# Your task:
In the data below, one line contains "Identify the click" and a later one contains "January 2021 (872, 1217)". Print both, with every line between them, exactly and alone.

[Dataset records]
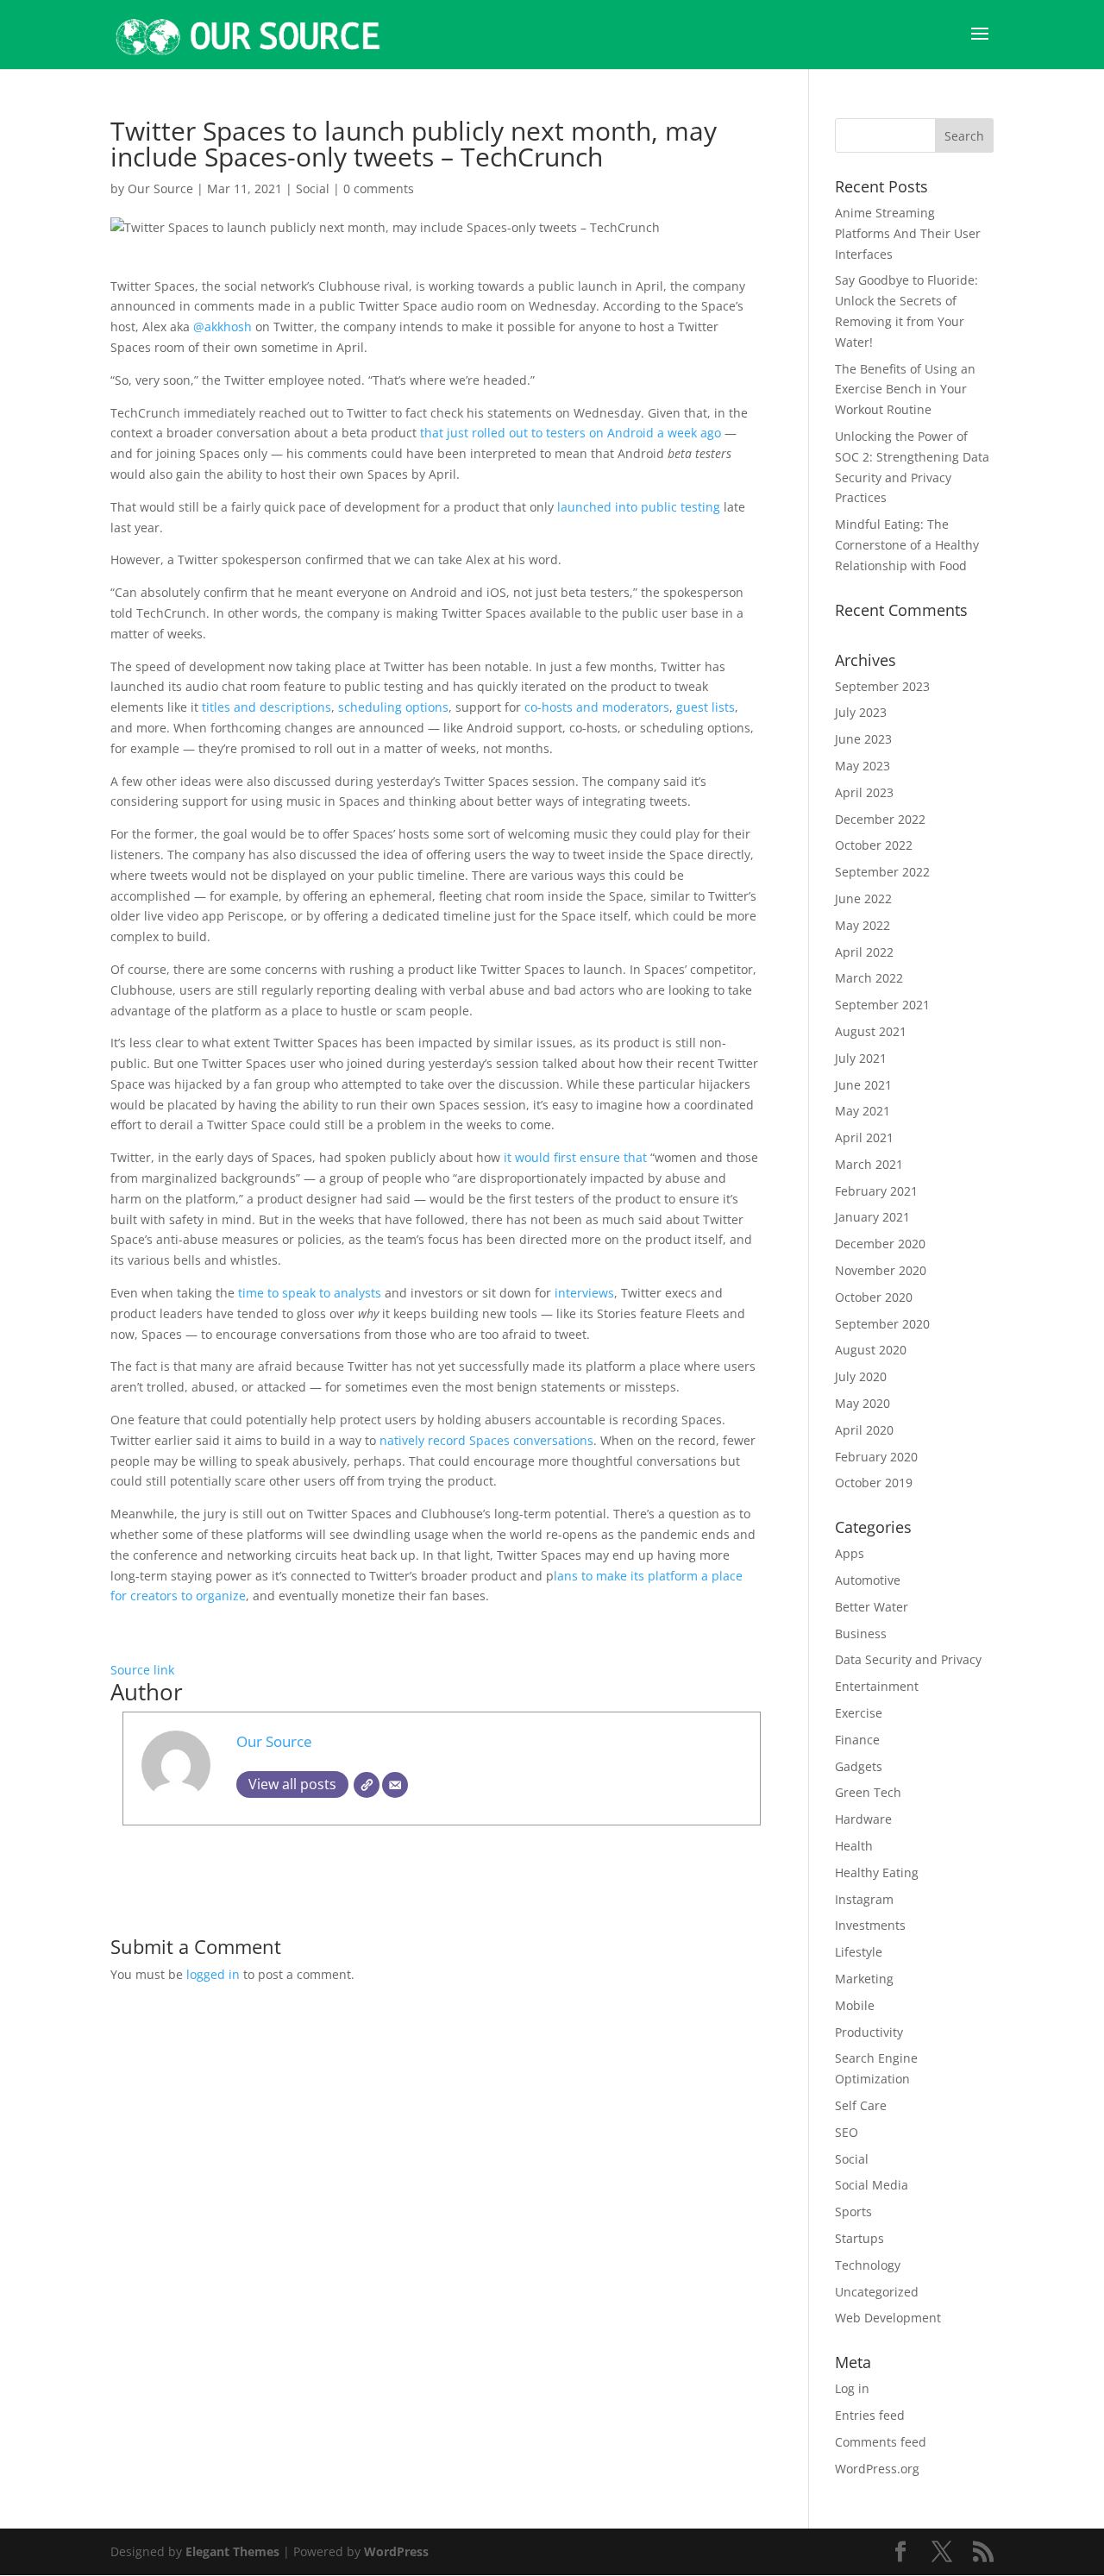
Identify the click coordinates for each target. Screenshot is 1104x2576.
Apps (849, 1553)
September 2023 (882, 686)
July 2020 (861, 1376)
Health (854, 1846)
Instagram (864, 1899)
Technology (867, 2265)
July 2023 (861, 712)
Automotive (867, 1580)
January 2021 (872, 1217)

---

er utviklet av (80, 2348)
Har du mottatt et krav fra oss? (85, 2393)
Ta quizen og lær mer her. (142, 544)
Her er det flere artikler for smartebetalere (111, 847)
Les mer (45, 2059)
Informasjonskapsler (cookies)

# Output for this exercise:
Identify the click coordinates for each target. Screenshot is 1104x2576.
Apps (849, 1553)
September 2023 (882, 686)
July 2020 (861, 1376)
Health (854, 1846)
Instagram (864, 1899)
Technology (867, 2265)
July 2023 (861, 712)
Automotive (867, 1580)
January 2021 (872, 1217)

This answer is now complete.